On 18/10/2018 20:38, Gary Harnagel wrote:
On Thursday, October 18, 2018 at 11:14:28 AM UTC-6, Martin Brown wrote:

On 18/10/2018 13:54, Gary Harnagel wrote:

Isn't it interesting that we decide what is real based upon our world
view? Perhaps we should pay more attention to Bayesian statistics.

https://en.wikipedia.org/wiki/Bayesian_statistics


To use Bayesian statistics on these questions is scientific but you are
then stuck with the problem of dealing with maximally uninformative
"improper" prior probability distributions that are not normalisable.

P(N, the number of deities in the universe) = 1/N


We should be based on the probability that there is one ancient civilization
that is God; i.e., N = 1.


You are a complete charlatan with no understanding of statistics
whatsoever. Your pathetic attempts at sophistry are at an end.

(the same prior applies to any scale factor)

P(x, does God exist 0=no, 1=yes) = 1/(x(1-x))


??? So P(x) = infinity if x = 0 or x = 1? How can you have probabilities
greater than unity? Even x = 0.5 gives P(x) = 4.


That is what makes un-normalisable prior probabilities so tricky. They
allow Bayes theorem to give the right answers when there is adequate
data but they are complete nonsense on their own. Their shape is all
that matters and if you compare belief in a deity in the population with
that function you will see that it is correct. It can be derived several
different ways but the most convincing is from group symmetry.

(the same prior applies to any binary question)

These are the maximally uninformative prior probability distributions in
the absence of any evidence - before you have any data. It is like
reality too. Very few people have been burned at the stake for believing
that P(God exists) = 1/2 but many people are sat at the two extremes.
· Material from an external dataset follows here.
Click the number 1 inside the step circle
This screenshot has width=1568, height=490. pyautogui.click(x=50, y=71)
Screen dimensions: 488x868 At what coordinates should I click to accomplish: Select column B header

Laplace first used the method to weight Saturn although he gave it the
inauspicious title of principle of insufficient reason (in French).

--
Regards,
Martin Brown


Also, an extraterrestrial civilization more advanced than ours is not
a God, they didn't create the universe.

Unsubstantiated assertion which may well be dead wrong.


But if it is wrong then monotheists are completely wrong too.


We've already dispensed with the belief that Christians and Jews are
monotheistic.

There would be many billions of these God like ETs around in your scenario.


Well no, not if their were one monolithic civilization/God.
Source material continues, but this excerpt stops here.